Proving linear independence of the functions $\sin (nx)$ and $\sin (mx)$ without using Wronskian
I was asked to show the linear independence of the functions $\sin (nx)$ and $\sin (mx)$ where $m,n\in \mathbb N$, $m\neq n$. It can of course be done by computing the Wronskian, but I just wanted to avoid it and go old school. Here's a small sketch of my solution-
Let $f(x)=a\sin(mx)+b\sin(nx)=0\;\;\forall x$
We have three cases, namely both $m,n$ are even; exactly one of them is even; or both of them are odd.
Case I: Both are even
Let $m=2^{k_m}\times o_m$ and $n=2^{k_n}\times o_n$ where $o_m$ and $o_n$ are odd. WLOG, assume $k_m>k_n$. Put $x=\frac \pi{2^{k_m}}$ and note that $$f\left(\frac \pi{2^{k_m}}\right)=a\sin(\mathtt{odd}\times \pi)+b\sin\left(\mathtt{odd}\times \frac \pi{2^l}\right)$$ for some $l\in \mathbb N$.
So, $$f\left(\frac \pi{2^{k_m}}\right)=0+cb$$ for some $c\in [-1,1]\backslash\{0\}$, which completes the proof of $a=b=0$.
Case II: Exactly one of them is even
We will use the same idea as before. Let the highest power of $2$ in the even number be $k$ and use that to arrive at the form $$a\sin(\mathtt{odd}\times \pi)+b\sin\left(\mathtt{odd}\times \frac \pi{2^h}\right)$$ and complete the proof.
Case III: Both are odd
Evaluate $f$ at $x_1=\frac \pi 2$ and $x_2=\frac {3\pi}2$ to get the equations $$a+b=0\\ a-b=0$$ solving which gives us $a=b=0$.
Is this proof okay? Especially, is the last case okay? If not, how can we tackle that case? Also, is there a smarter choice of the $x$'s to arrive at the same conclusion?
One solution that I got is that just checking the zeroes of the two functions are enough to arrive at the conclusion of dependence. While that's a very nice observation, please note that my question is whether my proof (especially the third case about which I'm most worried) is okay, and whether there are smarter choice of $x$'s that can establish the same job.
Solution 1:
Your proof is correct, but long and tedious—- you must understand that if two non-zero ‘vectors’ $u$ and $v$ are linearly dependent, then there is a scalar $\lambda$ with $v=\lambda u$. (This is immediate from the definition of linear dependence you are using.) In particular if two functions are linearly dependent then they are essentially the same up to scaling. In particular they have the same periodicity and the same zeros.

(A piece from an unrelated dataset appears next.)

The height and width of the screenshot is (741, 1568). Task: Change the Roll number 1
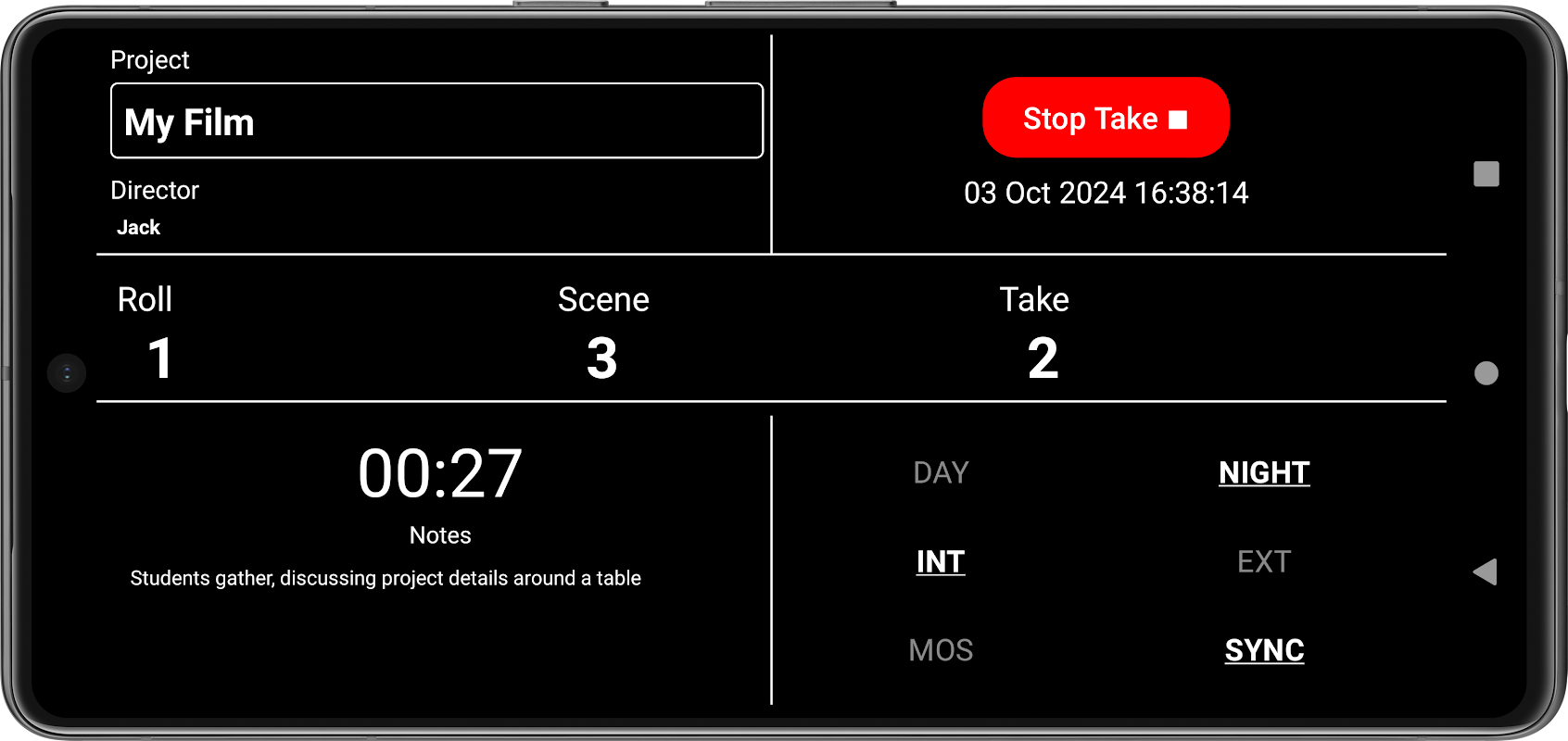pyautogui.click(x=160, y=358)
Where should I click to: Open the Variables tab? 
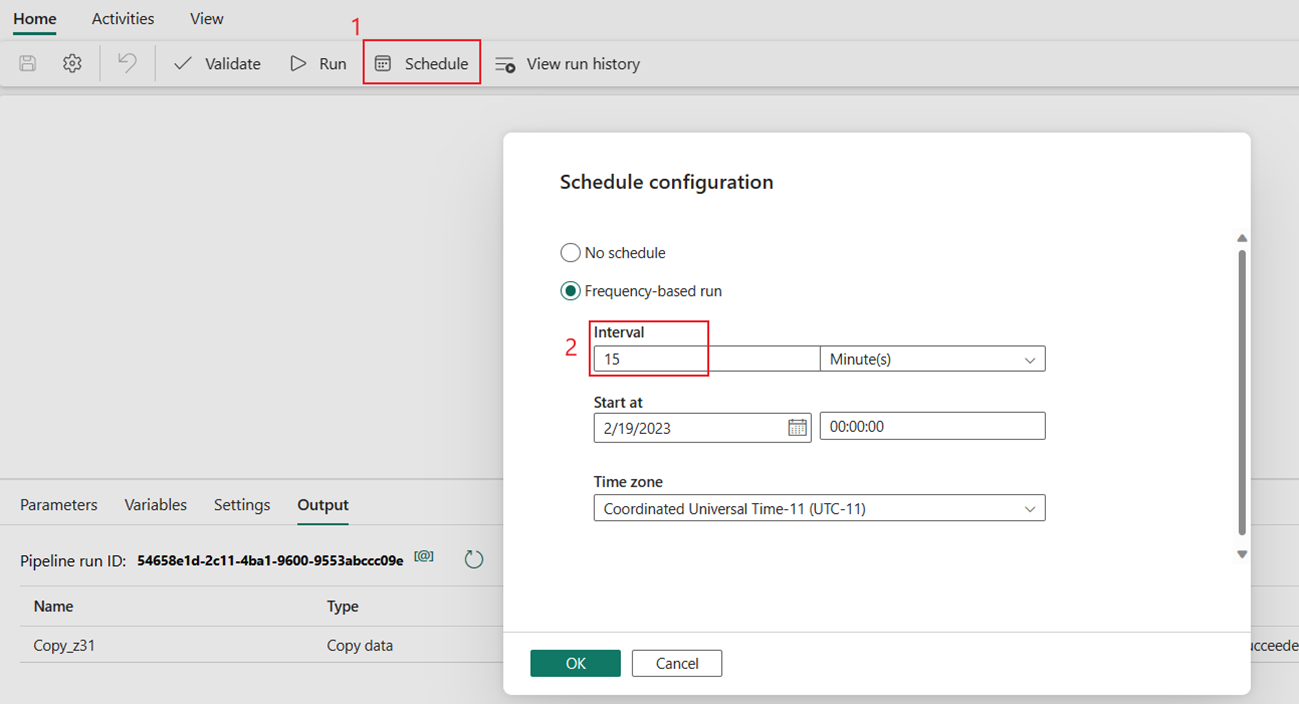(x=155, y=505)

But $\sin(mx)$ has zeros at $m\pi \mathbb{Z}=\{tm\pi | t\in \mathbb{Z}\}$. So if $\sin (mx)$ and $\sin (nx)$ are linearly dependent then the set of zeros is the same, which happens if and only if $m=\pm n$.
Your proof is essentially doing this, but splitting it into cases and checking explicit points instead of the entire collection of zeros.